BPCE illustrerait les dérives de certains frais bancaires
Début septembre, Bercy annonçait un geste de bonne volonté des banques françaises, en amont du Plan pauvreté. Mais le futur plafonnement à 200 euros par an des frais d’incidents réservé aux seuls bénéficiaires dans l’«offre spécifique», un compte low-cost utilisé par 350.000 clients fragiles, ne réglera pas le problème selon le mouvement consumériste. «Le dispositif n’est pas à la hauteur des enjeux» et «l’offre pour les clients fragiles est inadaptée et inefficace à grande échelle», a affirmé hier Fabien Tocqué, coordinateur du pôle Economie, consommation, emploi à l’Unaf (Union nationale des associations familiales).

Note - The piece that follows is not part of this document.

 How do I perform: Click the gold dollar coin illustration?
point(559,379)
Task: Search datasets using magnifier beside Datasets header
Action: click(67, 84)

Au cours d’une conférence de presse, l’association a aussi dénoncé, avec le magazine 60 Millions de consommateurs, de nouvelles «pratiques abusives» dans la facturation et le traitement des clients fragiles, estimés à 8 millions (un quart des Français dépassant leur découvert autorisé chaque mois, selon le site Panorabanques). Les établissements de crédit trouveraient toujours des parades pour préserver la manne de revenus liée aux incidents (chèque sans provision, rejet de prélèvement...), que le magazine avait estimée en 2017 à 6,5 milliards d’euros par an. Face à la baisse des revenus d’intérêt, la tentation est grande de se rattraper sur les commissions.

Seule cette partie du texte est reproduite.